The 134-page thesis ventured into the stablecoin’s emergence as a proxy for the US dollar that helps crypto traders getting in and out of their positions quickly on exchanges. It also focused on the controversy that tails Tether following the New York State Attorney’s class-action lawsuit against its founders and a sister cryptocurrency exchange BitFinex.
Boom Against Gloom
Lawyers Vel Freedman and Kyle Roche alleged in their October 2019 filing that Tether defrauded its investors, manipulated the cryptocurrency markets, and concealed illicit proceeds. They added that Tether printed billions of dollars’ worth of USDT stablecoin to artificially inflate the price of Bitcoin, Ethereum, and other cryptocurrencies.
But the market largely ignored the warnings. Tether’s market capitalization soared from $4 billion in October 2019 to $20.9 billion in December 2020. Mr. Selkins noted that the exchanges largely boosted Tether’s popularity in the absence of any other voluminous alternative. However, the situation could change in 2020.
Tether market cap. Source: USDT on TradingView.com
The research analyst discussed the worst-case scenario for Tether and BitFinex, citing the “dual lawsuits” against BitMEX filed by the Commodity Futures Trading Commission and Departmnent of Justince. He stated that an active investigation against the crypto derivative exchange caused its users to migrate towards alternative platforms.
Fearing the same could happen to Tether, Mr. Selkins presented a polar opposite Tether outlook for 2021 — a do or die situation as its market cap continues to grow amid an ongoing cryptocurrency market rally led by Bitcoin.
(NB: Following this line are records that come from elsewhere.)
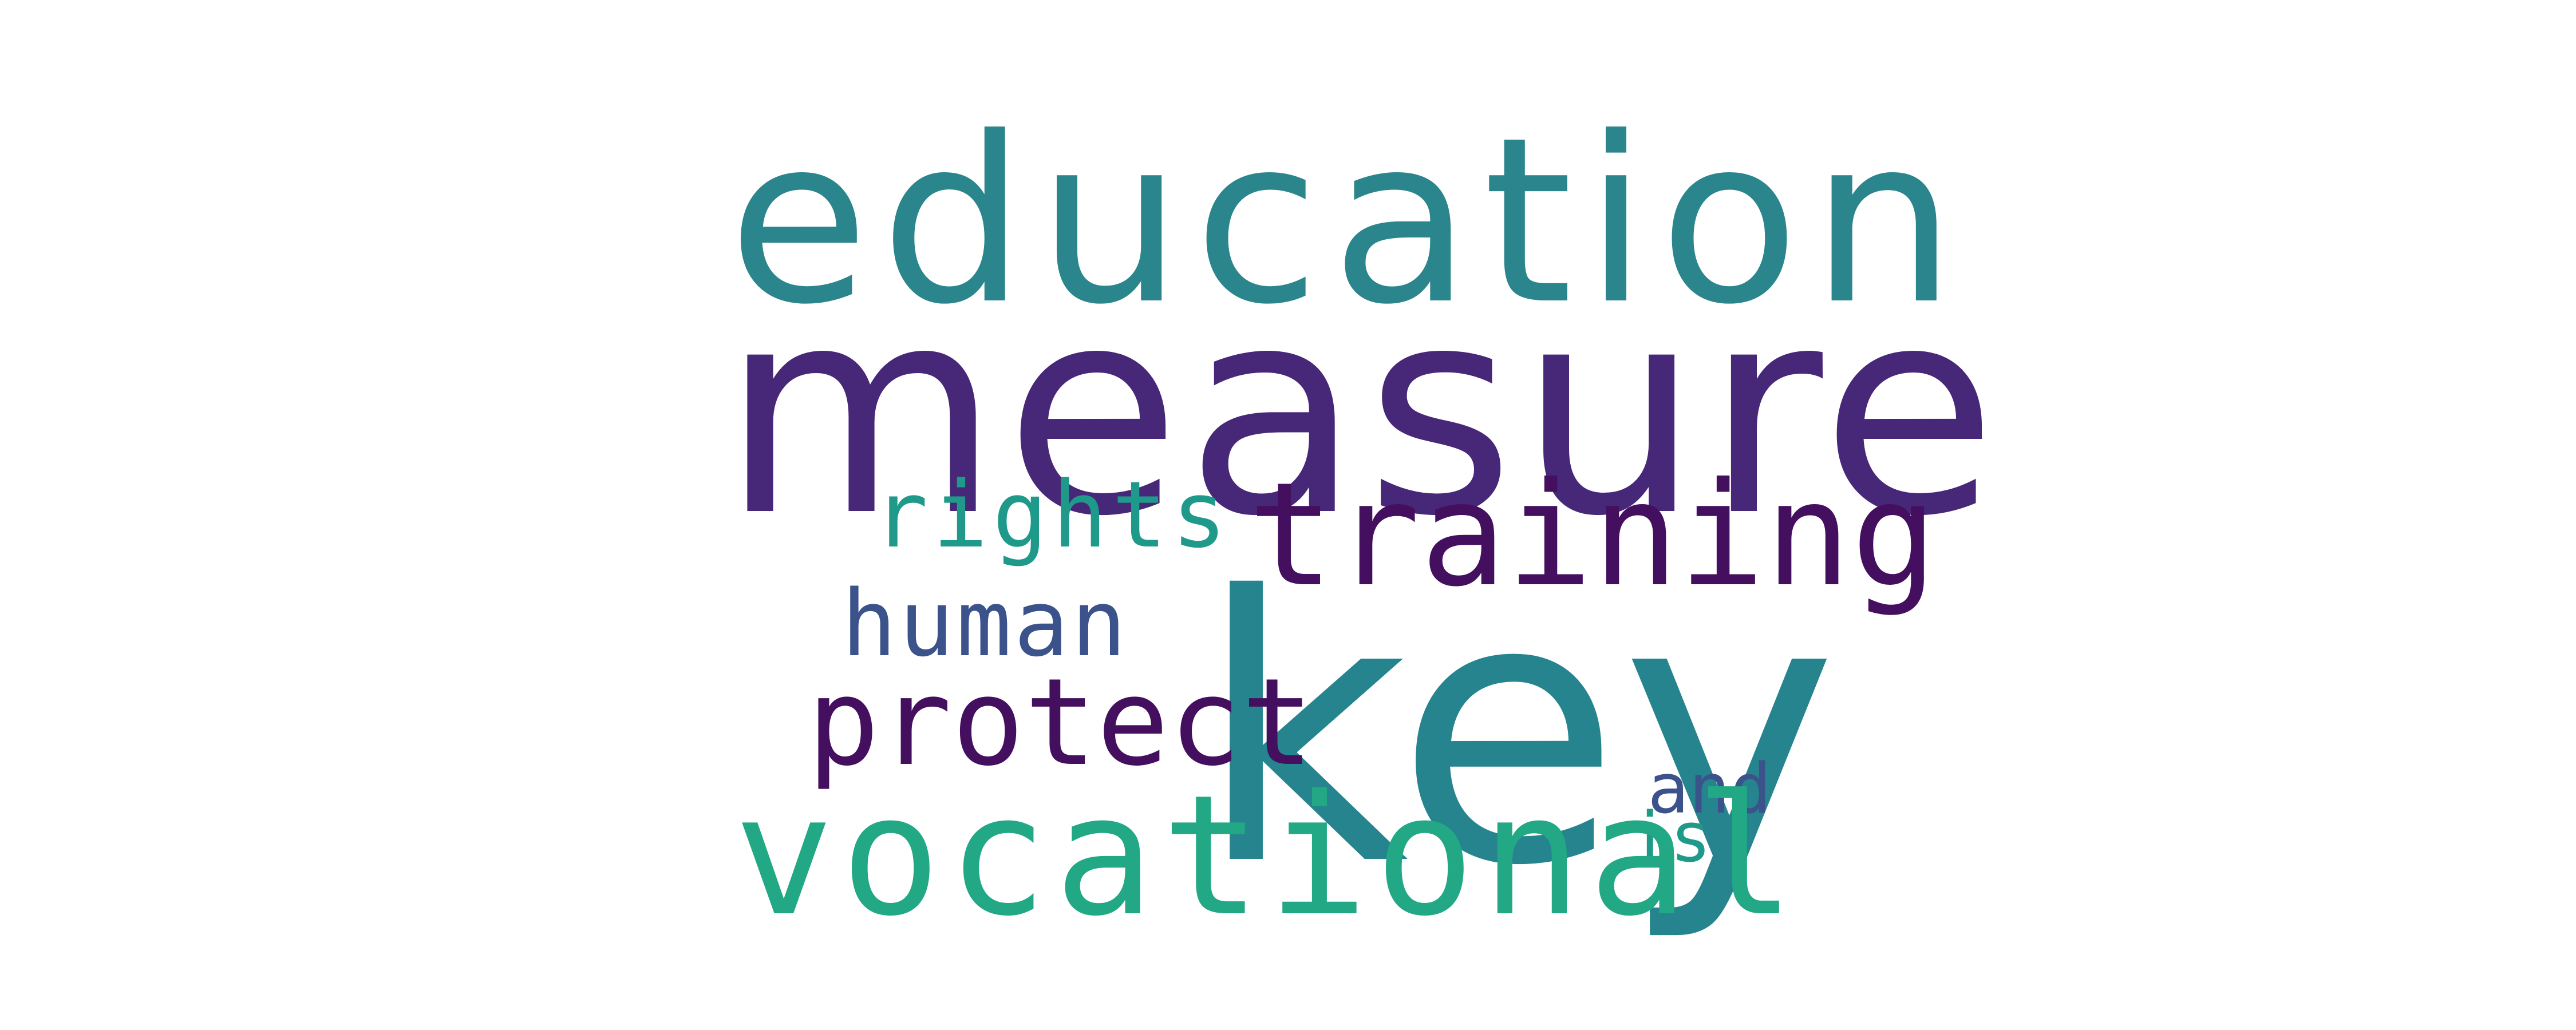 The width and height of the screenshot is (2576, 1030). I want to click on word-training: training, so click(1593, 534).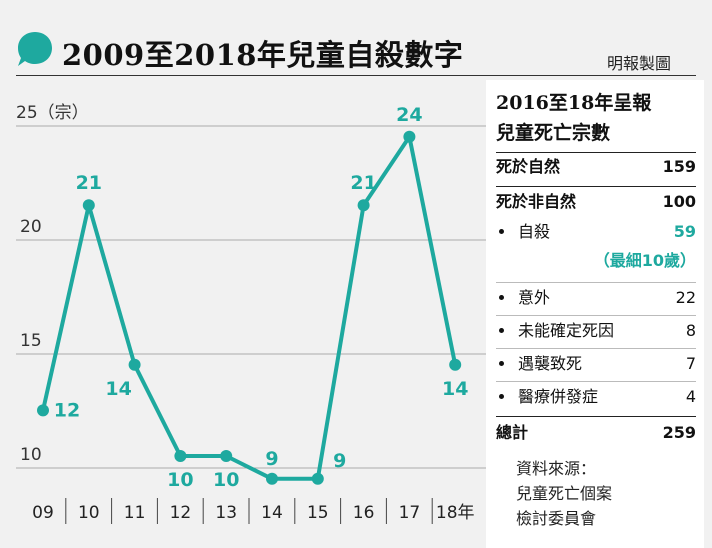 Image resolution: width=712 pixels, height=548 pixels. Describe the element at coordinates (679, 202) in the screenshot. I see `unnatural-value: 100` at that location.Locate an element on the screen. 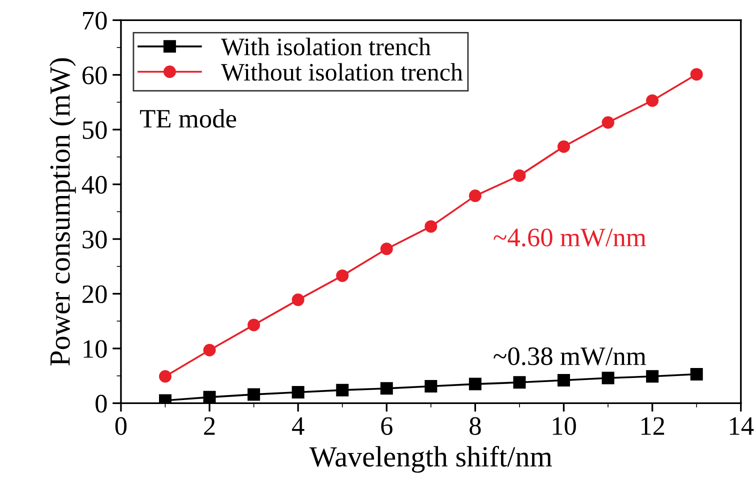 Image resolution: width=756 pixels, height=504 pixels. x-tick-label: 8 is located at coordinates (476, 426). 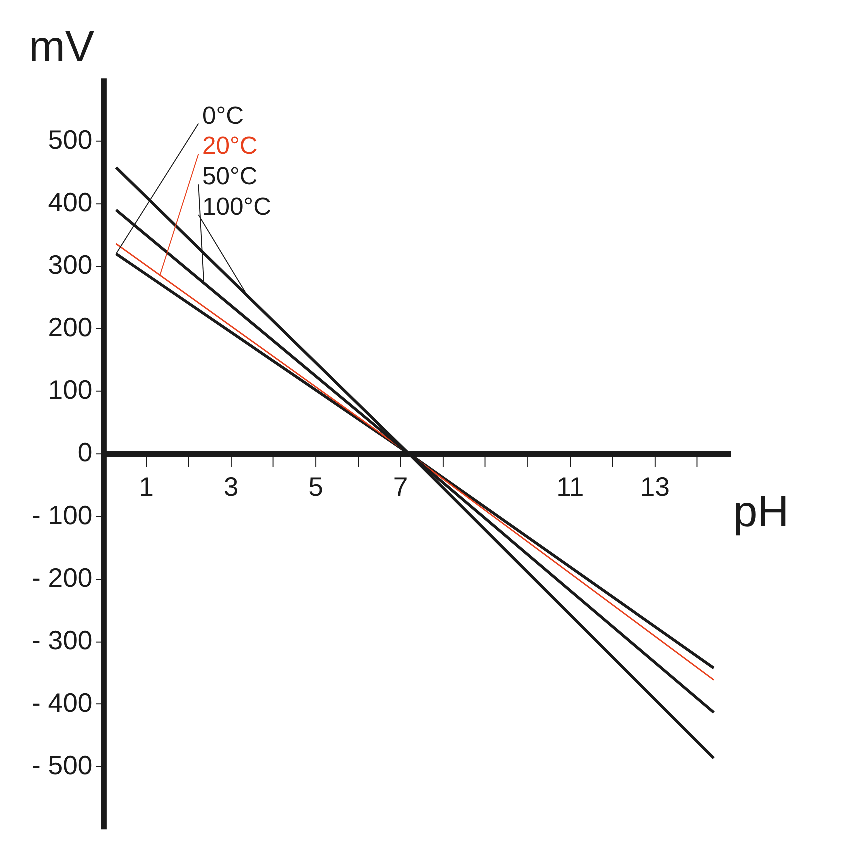 What do you see at coordinates (70, 202) in the screenshot?
I see `y-tick-label: 400` at bounding box center [70, 202].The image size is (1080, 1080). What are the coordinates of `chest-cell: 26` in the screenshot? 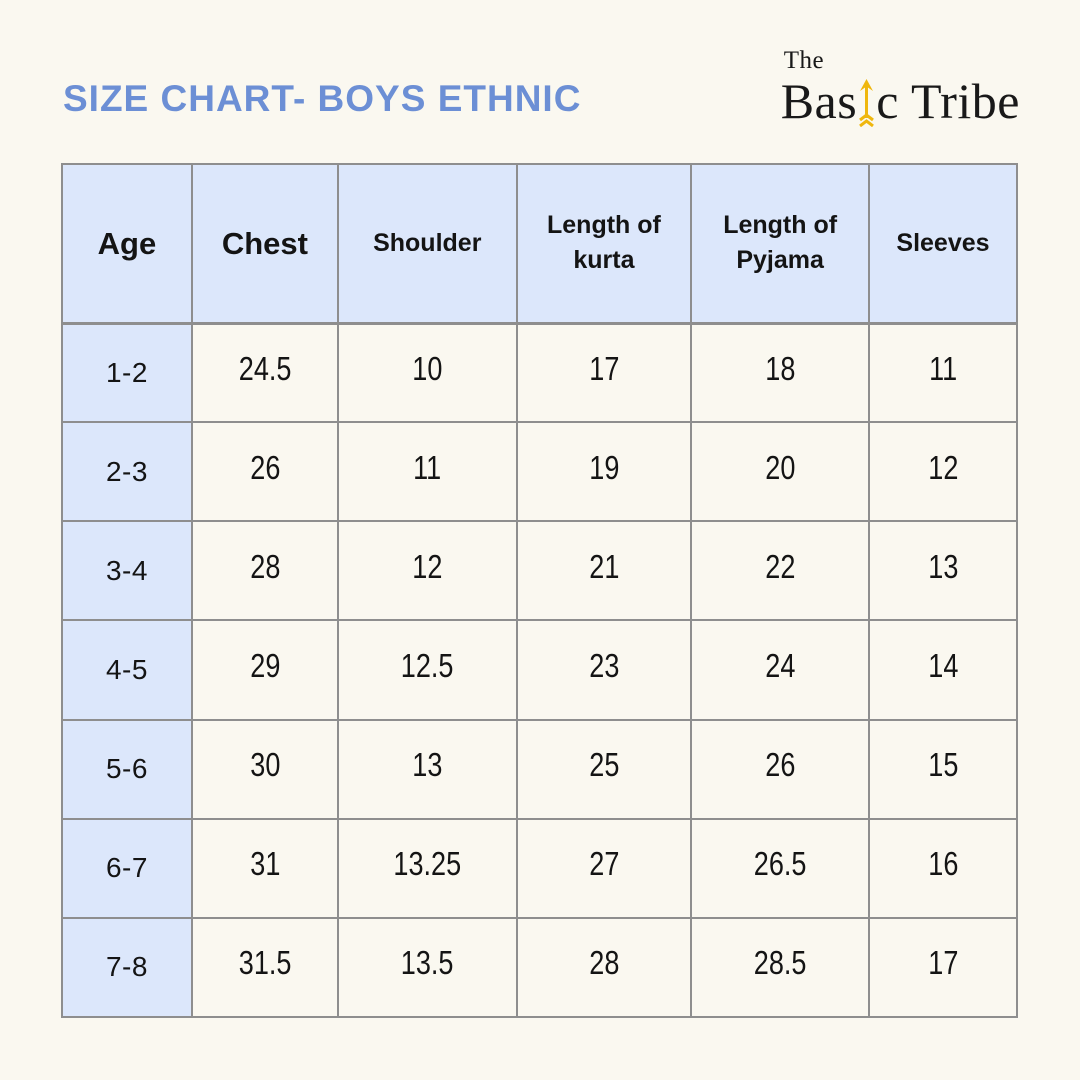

“Tether will either have an existential crisis or double its supply again in 2021,” he wrote. “There doesn’t seem to be a middle ground.”
SEC Investigation Rumor
Following the Securities and Exchange’s lawsuit against Ripple and its grossly negative impact on the firm’s native token, XRP, many agree that the Tether’s USDT could suffer a similar fate. But for that, the US Treasury needs to categorize stablecoins as securities.
And that is looking to come true. A Twitter user @RealWillyBot shared details about a DoJ order that ruled stablecoins as securities. He shared a screenshot that read:
“Depending on its design and other factors, the stablecoin may constitute a security, commodity, or a derivative subject to the US federal securities, commodity, or/and derivatives laws.”
If the proposal becomes a law, then USDT will become a security token. That could shock the cryptocurrency markets on the whole due to its overly addiction to the stablecoin that coughs out an average of $77 billion worth of transactional volume every day.